The following data has a line with "Click the Questions section heading" and a line with "Toggle italic text formatting". Write out exactly those lines and all the lines between them.

_Data provided_:
══════════
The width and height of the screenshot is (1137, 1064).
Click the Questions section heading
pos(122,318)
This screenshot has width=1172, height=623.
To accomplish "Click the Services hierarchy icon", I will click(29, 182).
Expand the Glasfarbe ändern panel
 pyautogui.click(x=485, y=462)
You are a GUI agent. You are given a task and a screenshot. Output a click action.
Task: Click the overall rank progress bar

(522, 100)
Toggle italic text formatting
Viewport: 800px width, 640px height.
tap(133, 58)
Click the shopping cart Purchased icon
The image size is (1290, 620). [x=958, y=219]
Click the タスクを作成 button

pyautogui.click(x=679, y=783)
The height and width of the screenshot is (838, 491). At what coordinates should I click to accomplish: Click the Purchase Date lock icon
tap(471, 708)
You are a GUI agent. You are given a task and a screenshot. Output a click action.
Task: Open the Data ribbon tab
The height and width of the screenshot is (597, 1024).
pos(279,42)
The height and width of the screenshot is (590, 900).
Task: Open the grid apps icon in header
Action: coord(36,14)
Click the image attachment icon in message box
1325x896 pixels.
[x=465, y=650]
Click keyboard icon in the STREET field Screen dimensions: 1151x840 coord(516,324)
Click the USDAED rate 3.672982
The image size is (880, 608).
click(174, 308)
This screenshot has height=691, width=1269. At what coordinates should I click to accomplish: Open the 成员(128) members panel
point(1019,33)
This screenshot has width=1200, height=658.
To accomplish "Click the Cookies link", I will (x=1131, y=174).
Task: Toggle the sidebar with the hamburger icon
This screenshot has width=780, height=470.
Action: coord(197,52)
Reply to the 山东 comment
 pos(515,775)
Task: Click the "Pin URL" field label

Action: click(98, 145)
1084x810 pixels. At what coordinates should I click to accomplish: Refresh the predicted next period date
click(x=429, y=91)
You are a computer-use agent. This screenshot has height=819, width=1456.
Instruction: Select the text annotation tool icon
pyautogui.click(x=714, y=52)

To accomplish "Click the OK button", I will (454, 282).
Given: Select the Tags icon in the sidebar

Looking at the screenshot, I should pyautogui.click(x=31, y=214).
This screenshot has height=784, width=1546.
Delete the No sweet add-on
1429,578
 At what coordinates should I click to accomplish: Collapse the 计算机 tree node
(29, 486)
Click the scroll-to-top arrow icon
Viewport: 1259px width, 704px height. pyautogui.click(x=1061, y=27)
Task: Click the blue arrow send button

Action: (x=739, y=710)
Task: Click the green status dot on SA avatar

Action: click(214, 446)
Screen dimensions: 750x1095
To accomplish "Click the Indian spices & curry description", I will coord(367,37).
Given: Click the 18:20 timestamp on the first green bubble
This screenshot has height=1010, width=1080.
══════════
_Task output_:
Click the Questions section heading
pos(122,318)
This screenshot has width=1172, height=623.
To accomplish "Click the Services hierarchy icon", I will click(29, 182).
Expand the Glasfarbe ändern panel
 pyautogui.click(x=485, y=462)
You are a GUI agent. You are given a task and a screenshot. Output a click action.
Task: Click the overall rank progress bar

(522, 100)
Toggle italic text formatting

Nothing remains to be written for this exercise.